SCADA-Systeme werden eingesetzt, um Prozesse in Echtzeit zu überwachen und technische Anlagen zentral zu steuern.
Funktion eines SCADA-Systems
SCADA verarbeitet Daten aus verschiedenen Feldgeräten und Anlagenkomponenten und stellt diese in Leit- oder Monitoring-Systemen dar.
Typische Funktionen sind:
- Fernüberwachung
- Anlagensteuerung
- Datenerfassung
- Alarmmanagement
- Ereignisprotokollierung
- Visualisierung technischer Prozesse
Die Systeme ermöglichen eine zentrale Kontrolle komplexer Infrastruktur- und Energieanlagen.

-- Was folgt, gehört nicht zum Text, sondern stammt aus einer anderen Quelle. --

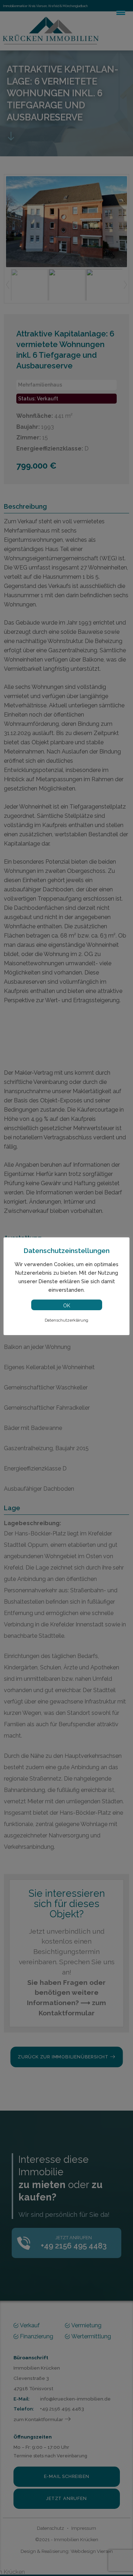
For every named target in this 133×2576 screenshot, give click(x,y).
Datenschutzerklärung (66, 1320)
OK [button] (66, 1305)
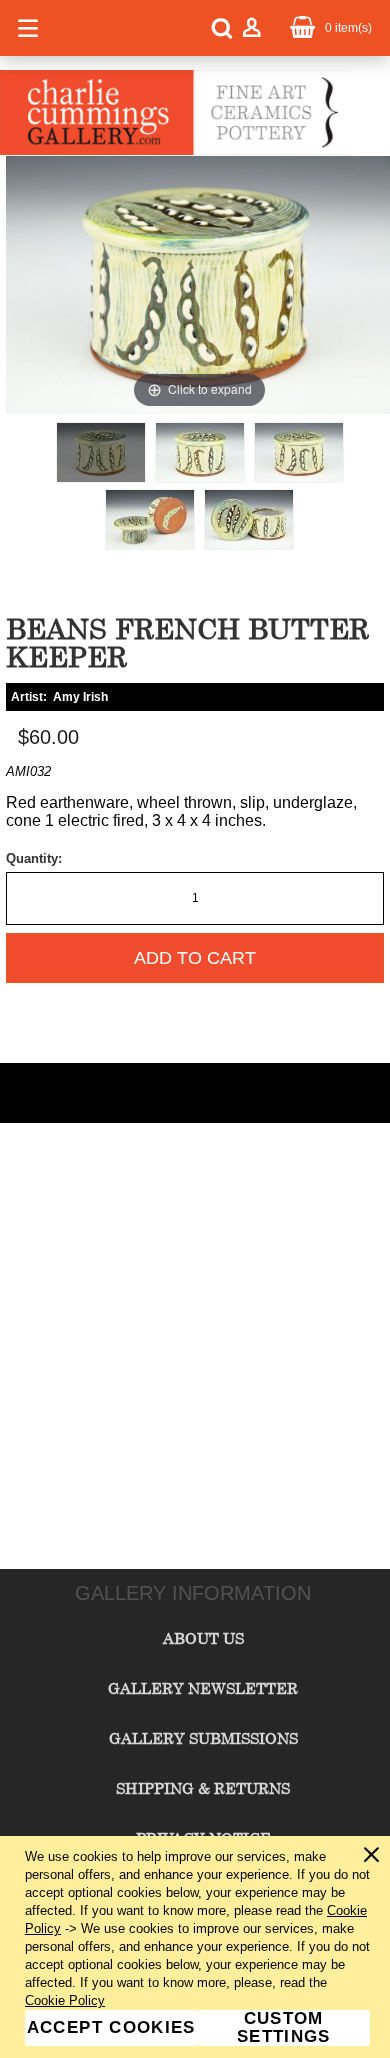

SCADA in Industrie- und Energieprojekten
SCADA-Systeme werden eingesetzt bei:
- Batteriespeichersystemen
- Umspannwerken
- Hochspannungsanlagen
- Industrieanlagen
- Netzleitstellen
- PV- und Energieprojekten
- Infrastruktur- und Automatisierungssystemen
Sie bilden eine wichtige Schnittstelle zwischen Feldgeräten, RTUs, EMS-Systemen und zentralen Leitstellen.
Bedeutung für moderne Infrastrukturen
Mit zunehmender Digitalisierung und Vernetzung technischer Anlagen gewinnen SCADA-Systeme weiter an Bedeutung. Sie unterstützen einen sicheren, effizienten und transparenten Betrieb moderner Energie-, Industrie- und Infrastrukturprojekte.